Supplied data:
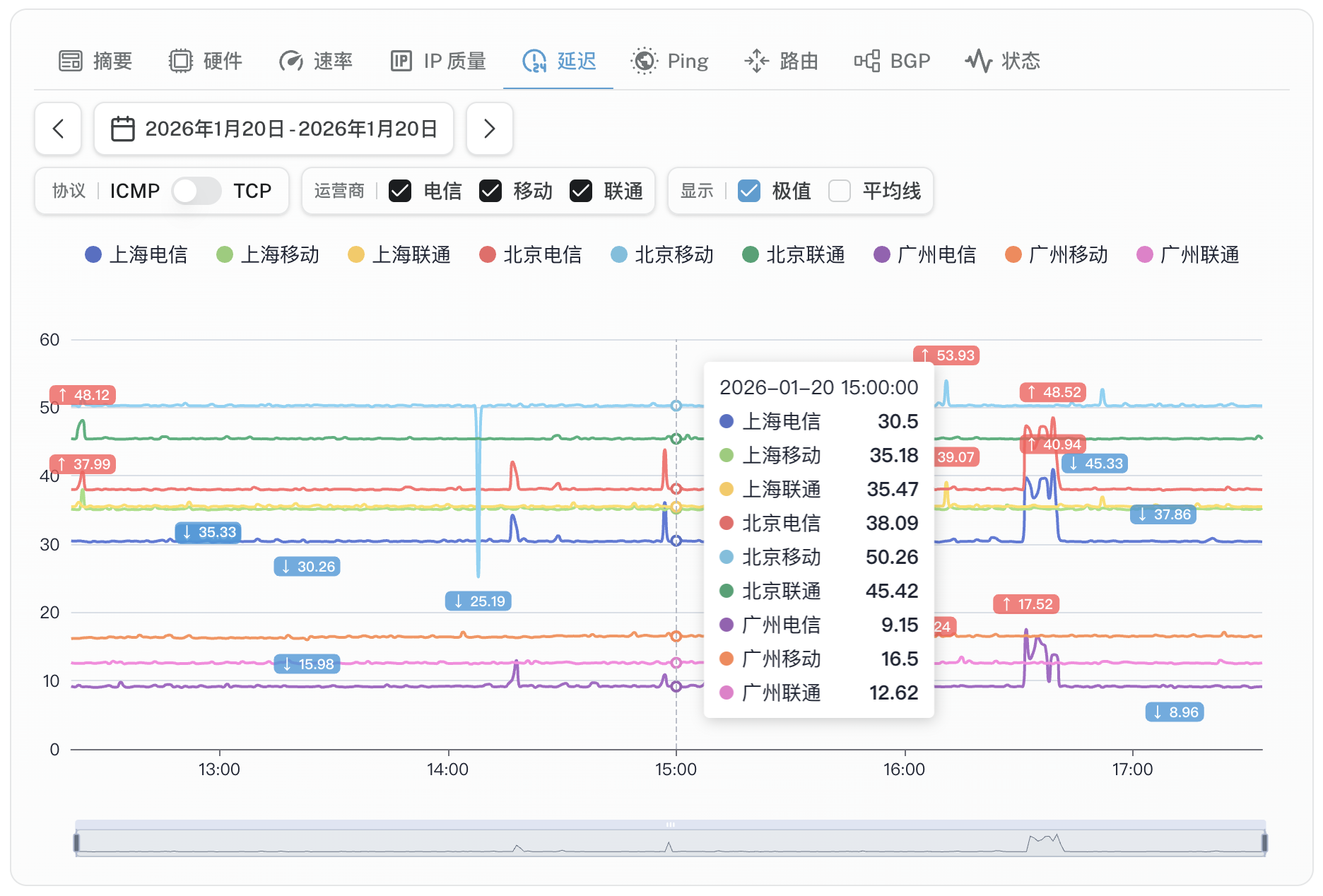The width and height of the screenshot is (1323, 896).
Task: Grab the left handle of zoom slider
Action: point(76,842)
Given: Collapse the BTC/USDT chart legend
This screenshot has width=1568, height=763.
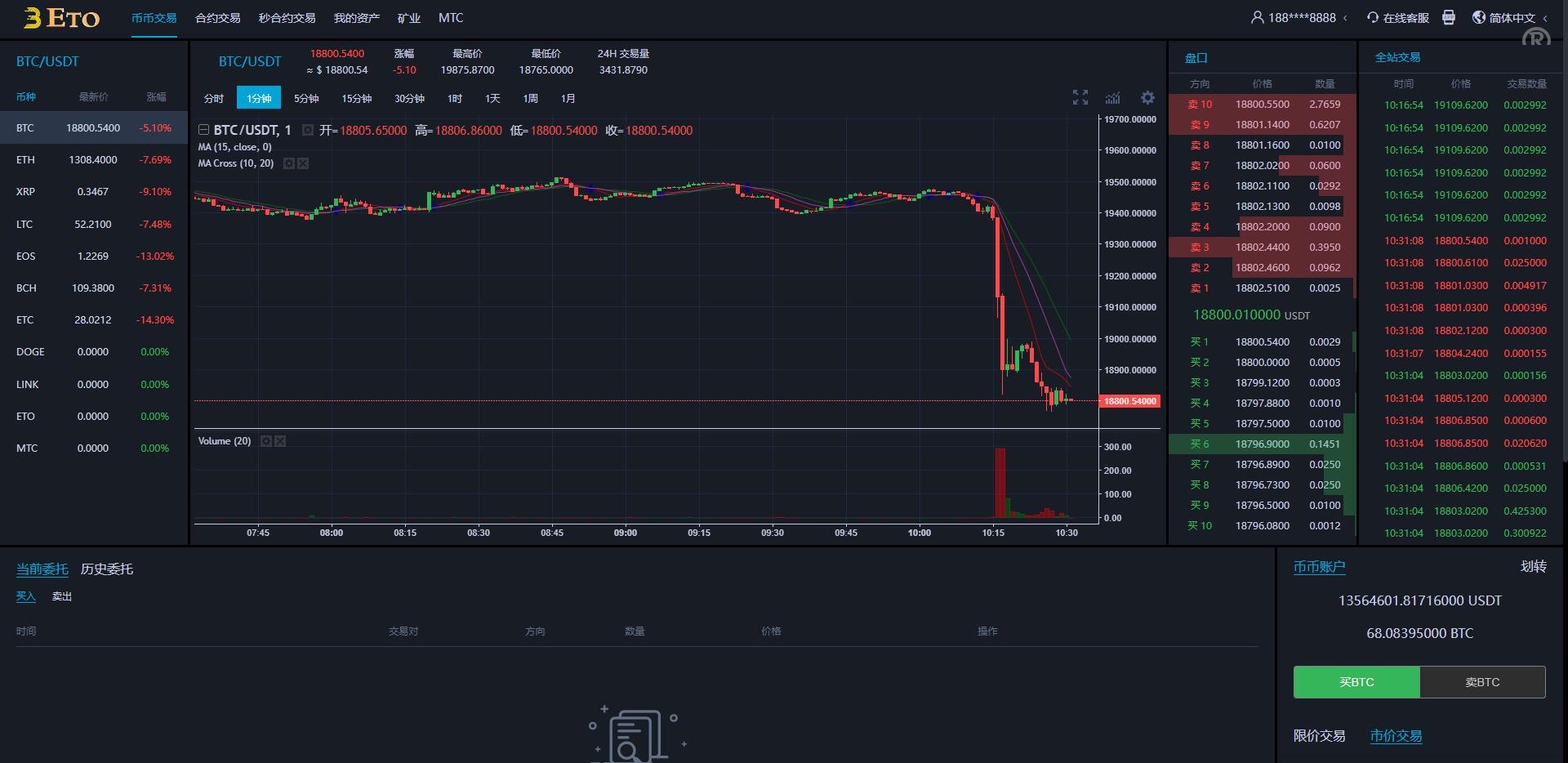Looking at the screenshot, I should tap(203, 130).
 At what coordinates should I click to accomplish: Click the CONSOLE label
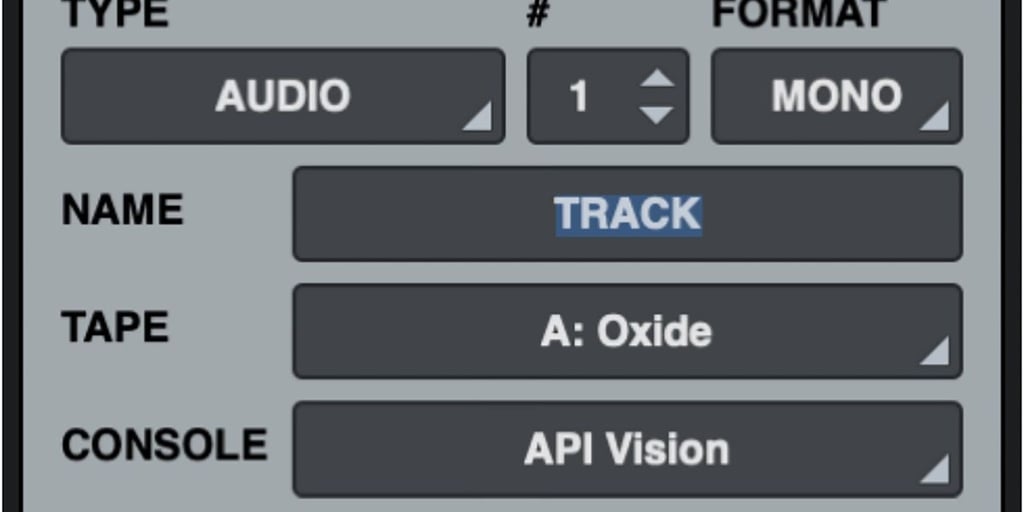pyautogui.click(x=165, y=445)
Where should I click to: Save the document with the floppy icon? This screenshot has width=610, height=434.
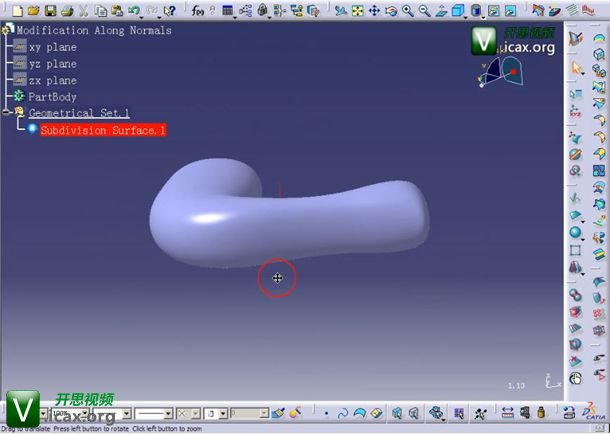tap(49, 10)
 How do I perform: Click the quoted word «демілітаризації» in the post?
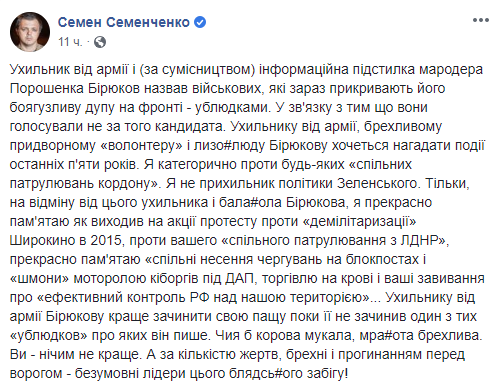click(x=359, y=222)
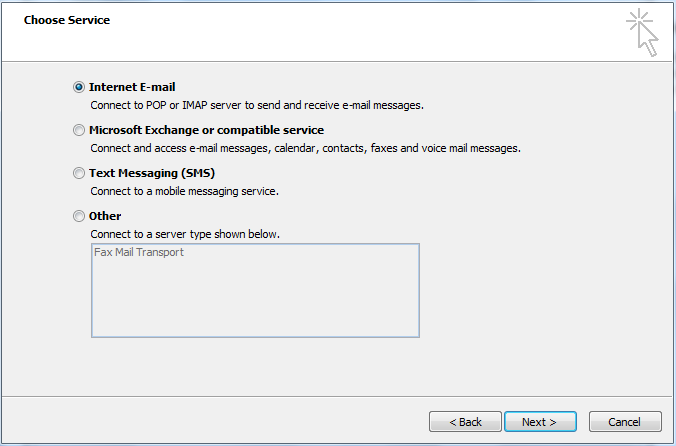Click the 'Choose Service' heading
Viewport: 676px width, 446px height.
(67, 20)
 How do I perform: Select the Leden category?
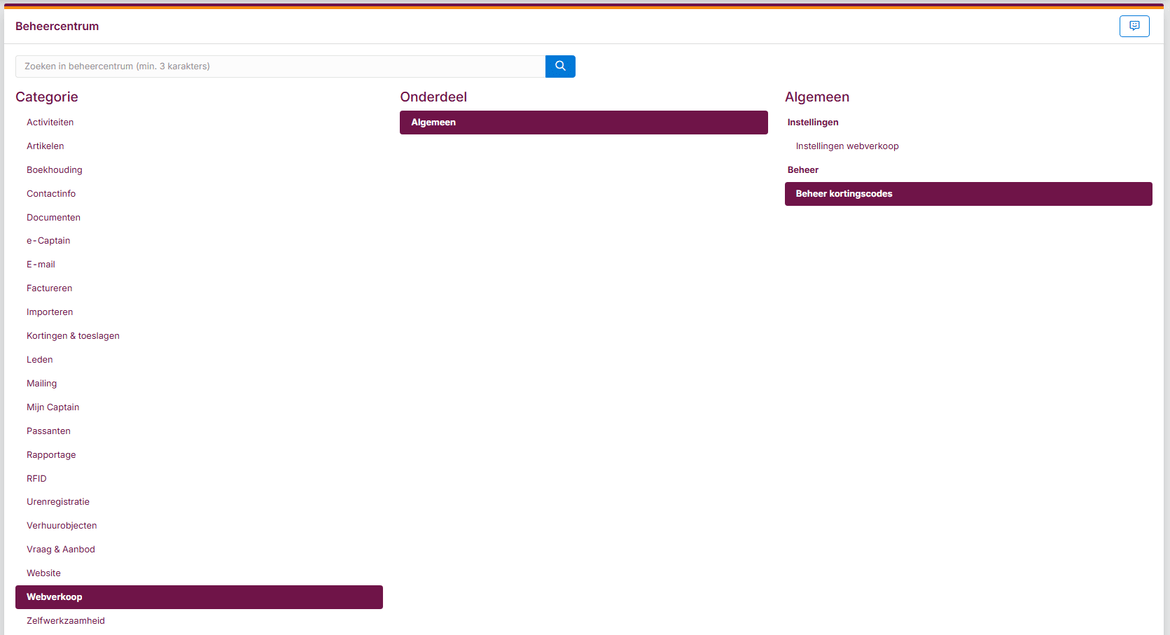pyautogui.click(x=40, y=360)
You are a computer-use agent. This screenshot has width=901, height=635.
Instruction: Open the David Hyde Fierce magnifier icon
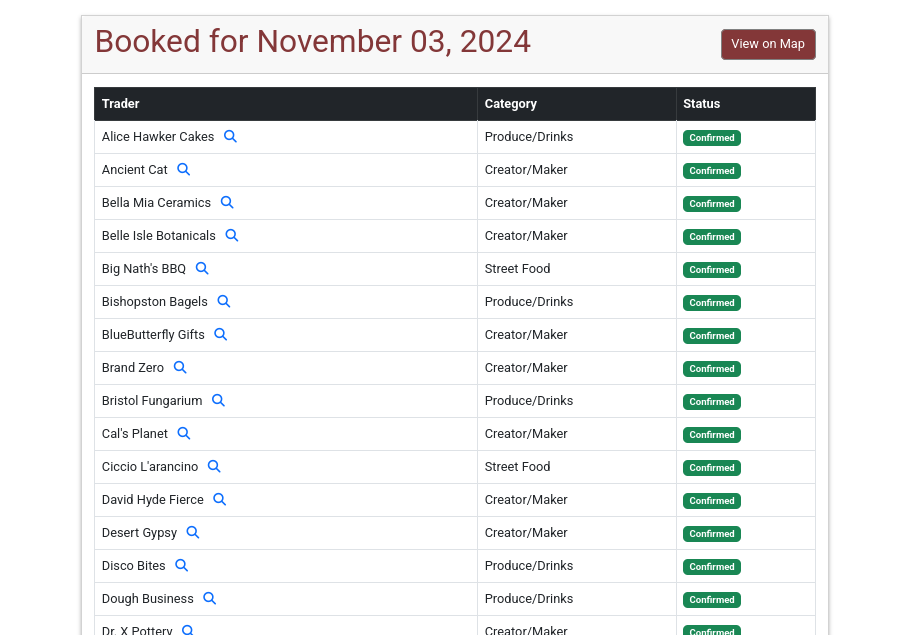coord(220,499)
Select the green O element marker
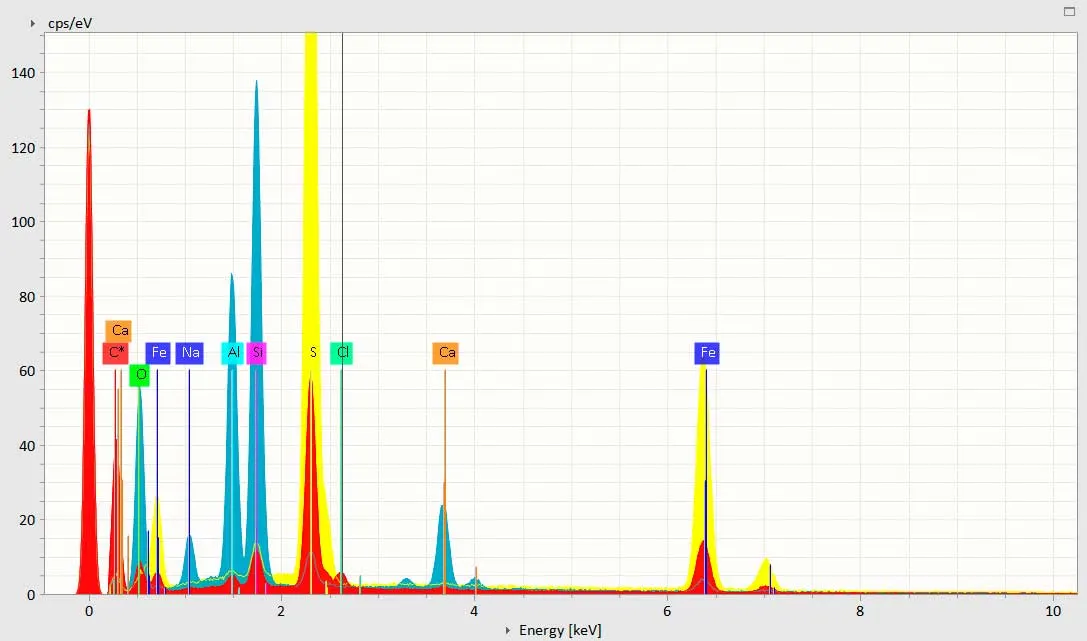 140,375
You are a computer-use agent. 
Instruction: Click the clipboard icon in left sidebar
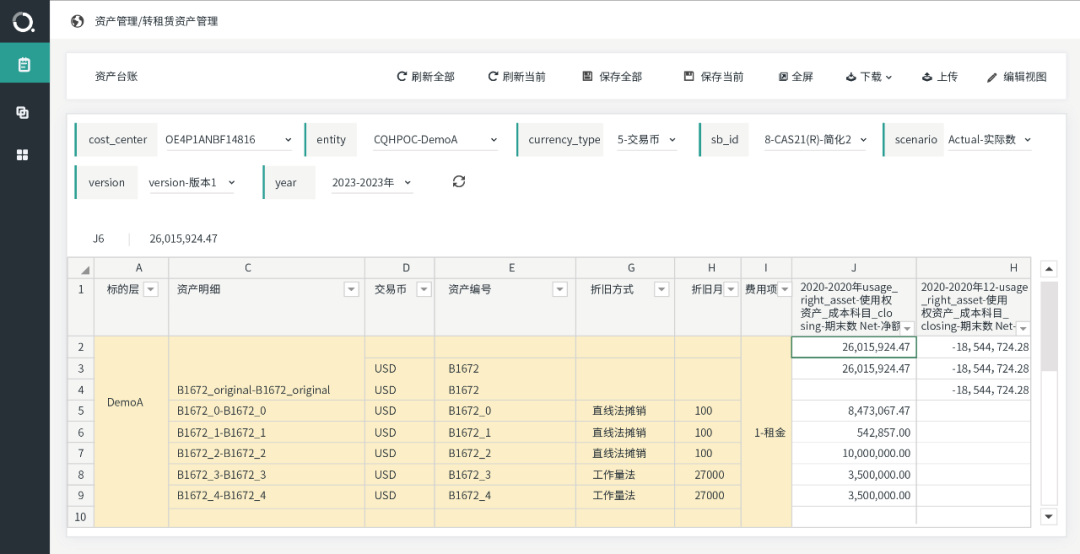[x=24, y=65]
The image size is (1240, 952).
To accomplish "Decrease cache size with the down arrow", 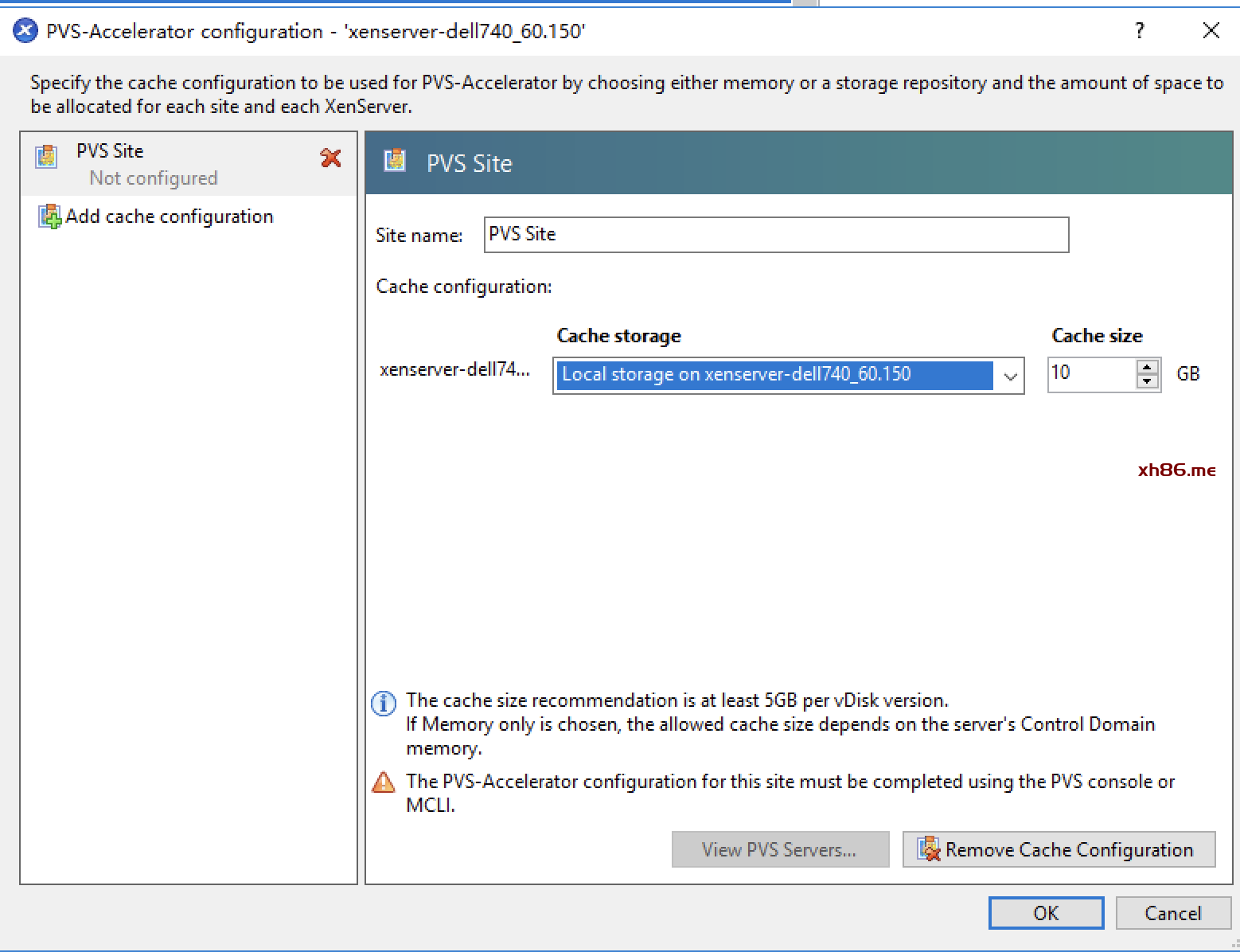I will tap(1147, 382).

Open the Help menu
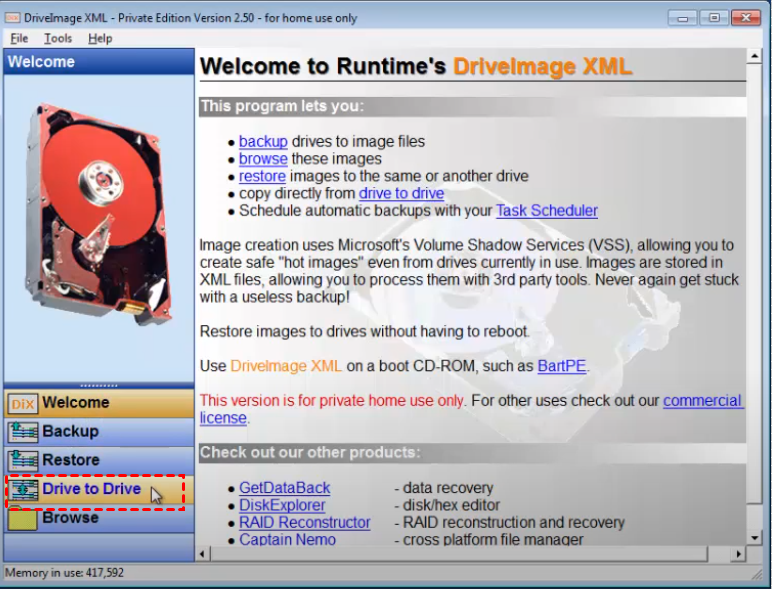(x=100, y=38)
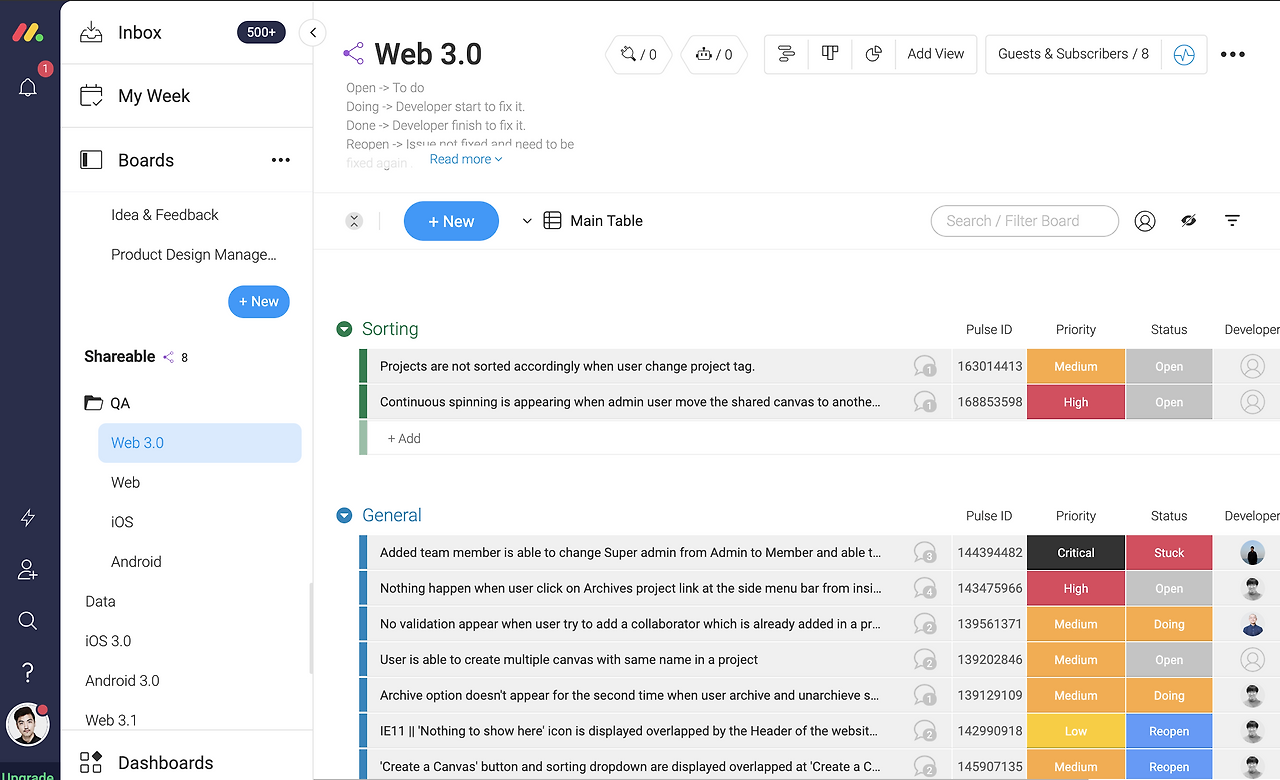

What is being asked: The word "computer" may appear in lines of the entries. State how many lines hold it, as a number alone.

Output: 2